Task instructions:
(a) Update the transcript on motivating young lawyers: write out everything from "They chose to be" down to "auto loans are?", changing "small businesses" to "local companies".
(b) Give what follows the last sentence of the transcript on motivating young lawyers.

I started out at one point at a boutique doing insurance, defendant insurance work, and I had a huge portfolio against the manufacturer of clothes dryers. And I remember sitting down with the partner one Friday that I was working for and just saying like, hey, I know I’m getting good training, and I know this is a really good way to learn how to draft and whatnot, but you’ve been doing this for a long time. What motivates you? What keeps you wanting to do this? Because at that point, I wasn’t sure I wanted to do dryer claims for the rest of my life. And he said to me, look, he said, have you ever had a house fire? And I said, no. And he’s like, well, he’s like, when you have a house fire, you might lose a loved one. And if you don’t lose a loved one, you might lose everything that you’ve ever built in your life. Everything that has meaning, photos that can never be replaced, et cetera. He said, I’ve talked to these people, and he said it’s heartbreaking to listen to their stories of loss. And he said, these people are bringing in to the country dryers that we know have a defect, and the only way that we will stop them from doing that is if we hit them hard enough and enough times. And he said, that’s what gets me up in the morning. That’s what makes me want to continue to do this work.

And I’d never thought about it that way. And I was a young 20 something attorney at that point, and I was like, wow, that actually makes me really want to do a good job on these drier claims. That might not sound sexy, but once you realize there’s a purpose here, there’s a way that I can take this task and give it meaning.

All of a sudden, I was way more motivated, way more dedicated, and really wanted to nail this case. And I think helping your young associates find ways to really look at what they’re doing purposefully makes a difference to their desire to be there, their intent when they’re there, and their willingness to invest in your business by giving you their best efforts.

[00:33:38] Heather: And I would kind of liken it – so I’m big on values and understanding your own values – but also it’s important to understand the people around you, like your important clients, your friends, your family, but also those who are on your team. What are their values? Because the values that they have are likely at least a portion of why they chose to do what they do in the first place.

They chose to be a lawyer for a reason, for a bigger purpose, to make an impact in some way, shape, or form. Figure out what those values are that they have, so that when you are talking through a new case or a new deal or whatever, you can talk it in that way as well and kind of connect it to the values so that there is a deeper meaning and a deeper purpose. I have similar stories, too, because I was a finance lawyer, and a lot of people kind of like, oh, yeah, you get to make the big bucks. You just paper. You kill trees to produce all this paper.

I’m like, yeah, but I also allow these small businesses to grow and hire more people and make more whatever it was that they did for the benefit of their clients. And there was this one time where I had a lender who was a lender to, like, do you know what scratch and dent, like, auto loans are?

Rows:
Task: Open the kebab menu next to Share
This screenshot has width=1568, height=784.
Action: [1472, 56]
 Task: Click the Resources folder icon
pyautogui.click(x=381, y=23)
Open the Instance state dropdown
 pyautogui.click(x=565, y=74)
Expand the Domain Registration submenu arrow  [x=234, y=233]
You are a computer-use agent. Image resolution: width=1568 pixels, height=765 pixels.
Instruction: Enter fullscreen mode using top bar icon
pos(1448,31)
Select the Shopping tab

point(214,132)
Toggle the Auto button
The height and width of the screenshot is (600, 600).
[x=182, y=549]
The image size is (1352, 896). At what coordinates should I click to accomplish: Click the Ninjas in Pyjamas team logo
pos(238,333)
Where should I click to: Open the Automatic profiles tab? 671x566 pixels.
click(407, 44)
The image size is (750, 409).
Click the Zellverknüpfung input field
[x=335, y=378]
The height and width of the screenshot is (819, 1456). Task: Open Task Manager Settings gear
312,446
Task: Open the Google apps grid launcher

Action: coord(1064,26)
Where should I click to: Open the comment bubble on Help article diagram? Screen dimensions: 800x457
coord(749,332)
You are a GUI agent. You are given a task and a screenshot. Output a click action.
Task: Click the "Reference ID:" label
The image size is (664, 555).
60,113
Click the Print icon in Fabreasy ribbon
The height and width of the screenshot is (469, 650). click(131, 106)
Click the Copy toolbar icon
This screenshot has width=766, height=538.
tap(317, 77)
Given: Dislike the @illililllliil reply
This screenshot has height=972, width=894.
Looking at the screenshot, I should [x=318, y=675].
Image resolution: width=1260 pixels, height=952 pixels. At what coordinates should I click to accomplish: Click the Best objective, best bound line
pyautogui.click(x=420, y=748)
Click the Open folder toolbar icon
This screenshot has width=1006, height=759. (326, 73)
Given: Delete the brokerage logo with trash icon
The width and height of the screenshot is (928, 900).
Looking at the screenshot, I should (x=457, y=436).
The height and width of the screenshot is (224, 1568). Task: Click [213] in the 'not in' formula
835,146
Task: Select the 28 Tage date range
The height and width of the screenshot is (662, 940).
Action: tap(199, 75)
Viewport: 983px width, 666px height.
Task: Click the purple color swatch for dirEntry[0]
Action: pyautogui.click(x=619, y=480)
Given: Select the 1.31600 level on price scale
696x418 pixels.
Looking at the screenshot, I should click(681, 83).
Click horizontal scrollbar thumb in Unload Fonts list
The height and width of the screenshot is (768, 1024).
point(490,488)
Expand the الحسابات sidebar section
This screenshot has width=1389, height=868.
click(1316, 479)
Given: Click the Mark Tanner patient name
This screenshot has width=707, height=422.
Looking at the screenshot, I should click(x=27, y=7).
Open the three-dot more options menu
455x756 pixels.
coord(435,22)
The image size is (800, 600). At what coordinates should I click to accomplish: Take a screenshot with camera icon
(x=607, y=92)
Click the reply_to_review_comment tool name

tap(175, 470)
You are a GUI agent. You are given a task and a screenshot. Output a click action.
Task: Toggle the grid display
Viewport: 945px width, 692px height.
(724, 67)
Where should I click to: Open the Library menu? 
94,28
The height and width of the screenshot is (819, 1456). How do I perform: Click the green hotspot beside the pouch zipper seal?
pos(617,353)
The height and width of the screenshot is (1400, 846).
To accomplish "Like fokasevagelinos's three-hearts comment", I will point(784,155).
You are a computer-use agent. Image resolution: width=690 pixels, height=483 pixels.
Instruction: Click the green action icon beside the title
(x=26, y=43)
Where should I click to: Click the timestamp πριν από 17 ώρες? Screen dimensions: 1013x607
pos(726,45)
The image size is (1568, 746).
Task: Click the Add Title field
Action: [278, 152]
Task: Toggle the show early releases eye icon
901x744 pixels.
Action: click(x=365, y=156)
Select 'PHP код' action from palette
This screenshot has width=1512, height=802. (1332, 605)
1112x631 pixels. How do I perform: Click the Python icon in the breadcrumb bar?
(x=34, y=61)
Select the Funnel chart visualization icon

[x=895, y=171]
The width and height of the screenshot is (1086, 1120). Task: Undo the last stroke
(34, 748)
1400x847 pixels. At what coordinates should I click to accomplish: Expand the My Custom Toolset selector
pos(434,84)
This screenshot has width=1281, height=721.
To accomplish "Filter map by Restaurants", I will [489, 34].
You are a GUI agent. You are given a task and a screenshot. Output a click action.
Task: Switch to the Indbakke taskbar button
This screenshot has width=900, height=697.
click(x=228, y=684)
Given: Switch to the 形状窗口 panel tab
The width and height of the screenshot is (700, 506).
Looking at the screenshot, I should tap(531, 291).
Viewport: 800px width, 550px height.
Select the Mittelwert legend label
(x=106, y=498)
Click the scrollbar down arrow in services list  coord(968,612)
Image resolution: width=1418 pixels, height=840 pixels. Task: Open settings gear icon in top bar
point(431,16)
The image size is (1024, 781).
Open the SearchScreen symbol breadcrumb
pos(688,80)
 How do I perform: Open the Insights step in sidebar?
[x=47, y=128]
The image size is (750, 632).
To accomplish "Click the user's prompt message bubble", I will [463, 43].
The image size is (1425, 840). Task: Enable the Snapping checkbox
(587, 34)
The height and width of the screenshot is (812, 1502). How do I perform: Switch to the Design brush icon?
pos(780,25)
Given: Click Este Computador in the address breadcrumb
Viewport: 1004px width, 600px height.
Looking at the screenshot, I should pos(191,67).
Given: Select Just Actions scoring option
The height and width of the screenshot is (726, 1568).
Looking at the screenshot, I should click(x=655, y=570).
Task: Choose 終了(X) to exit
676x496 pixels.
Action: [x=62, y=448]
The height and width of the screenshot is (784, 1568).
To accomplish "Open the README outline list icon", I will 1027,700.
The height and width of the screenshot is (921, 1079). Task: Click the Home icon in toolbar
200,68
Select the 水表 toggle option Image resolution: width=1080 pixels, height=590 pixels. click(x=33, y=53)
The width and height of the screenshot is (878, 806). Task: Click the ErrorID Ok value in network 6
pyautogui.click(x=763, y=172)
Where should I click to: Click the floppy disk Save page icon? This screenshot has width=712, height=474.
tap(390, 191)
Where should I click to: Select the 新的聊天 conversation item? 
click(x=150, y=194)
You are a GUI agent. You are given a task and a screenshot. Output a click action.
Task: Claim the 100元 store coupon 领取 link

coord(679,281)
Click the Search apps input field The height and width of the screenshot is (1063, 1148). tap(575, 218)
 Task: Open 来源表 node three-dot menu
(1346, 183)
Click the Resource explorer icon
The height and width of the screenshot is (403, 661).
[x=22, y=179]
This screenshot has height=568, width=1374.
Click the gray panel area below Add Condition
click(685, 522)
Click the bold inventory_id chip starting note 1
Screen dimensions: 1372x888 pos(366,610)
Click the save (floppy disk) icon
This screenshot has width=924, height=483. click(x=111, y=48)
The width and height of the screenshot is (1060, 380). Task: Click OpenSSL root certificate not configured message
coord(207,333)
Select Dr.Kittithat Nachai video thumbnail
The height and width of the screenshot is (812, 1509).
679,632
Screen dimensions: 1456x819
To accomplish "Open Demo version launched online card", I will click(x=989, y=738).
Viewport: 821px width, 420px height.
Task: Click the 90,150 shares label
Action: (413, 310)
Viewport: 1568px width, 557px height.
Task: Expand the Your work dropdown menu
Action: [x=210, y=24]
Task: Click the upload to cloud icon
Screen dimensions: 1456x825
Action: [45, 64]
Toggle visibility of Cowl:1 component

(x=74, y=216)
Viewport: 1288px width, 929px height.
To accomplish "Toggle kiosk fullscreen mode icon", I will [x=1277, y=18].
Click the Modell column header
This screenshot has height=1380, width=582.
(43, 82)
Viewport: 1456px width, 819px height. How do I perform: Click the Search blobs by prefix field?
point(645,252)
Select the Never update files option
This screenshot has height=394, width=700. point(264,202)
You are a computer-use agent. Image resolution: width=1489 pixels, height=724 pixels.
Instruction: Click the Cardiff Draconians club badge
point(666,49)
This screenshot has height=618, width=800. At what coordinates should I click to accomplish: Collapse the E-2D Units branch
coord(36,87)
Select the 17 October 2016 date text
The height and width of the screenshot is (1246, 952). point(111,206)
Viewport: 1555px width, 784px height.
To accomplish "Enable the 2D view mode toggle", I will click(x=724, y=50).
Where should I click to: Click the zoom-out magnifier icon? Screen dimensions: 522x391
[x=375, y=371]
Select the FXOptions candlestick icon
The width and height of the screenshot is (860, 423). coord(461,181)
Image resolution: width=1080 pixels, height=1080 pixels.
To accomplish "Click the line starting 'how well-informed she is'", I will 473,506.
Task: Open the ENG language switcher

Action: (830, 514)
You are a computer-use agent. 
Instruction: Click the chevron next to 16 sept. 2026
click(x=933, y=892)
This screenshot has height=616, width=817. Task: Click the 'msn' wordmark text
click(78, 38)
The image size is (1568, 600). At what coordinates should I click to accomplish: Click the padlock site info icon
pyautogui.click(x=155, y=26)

Task-by-task outputs:
(a)
They chose to be a lawyer for a reason, for a bigger purpose, to make an impact in some way, shape, or form. Figure out what those values are that they have, so that when you are talking through a new case or a new deal or whatever, you can talk it in that way as well and kind of connect it to the values so that there is a deeper meaning and a deeper purpose. I have similar stories, too, because I was a finance lawyer, and a lot of people kind of like, oh, yeah, you get to make the big bucks. You just paper. You kill trees to produce all this paper.

I’m like, yeah, but I also allow these local companies to grow and hire more people and make more whatever it was that they did for the benefit of their clients. And there was this one time where I had a lender who was a lender to, like, do you know what scratch and dent, like, auto loans are?

(b)
Well, he had these dealerships that basically allowed people to purchase, and really it was more like lease to purchase because they didn’t have good credit.

Many of these people had horrific credit. Some were former criminals that were out and they had no way to easily buy cars. And he was really big on making his dealerships nice, beautiful, clean, treating people incredibly well because most of the places you go that are like, that really are dumpster fires. Right. His places were not. And you got to know him and stories around helping people get back on their feet, helping people build credit, helping people. And all of a sudden, what sounded kind of dorky to some people and like, oh my God, that’s not all that fabulous. Or they wanted me to be doing these really cool big deals, which I did, but it was stuff like that that was actually more meaningful to me.

[00:36:02] Ben: Yeah, I think that’s a new way of attracting talent too, is to building in opportunities for things like pro bono and service that’s not competing for billable hours.

I think in a lot of ways this generation would have a preference for a lower salary with a lower billable requirement that also allows them time to do pro bono work, for example, public service.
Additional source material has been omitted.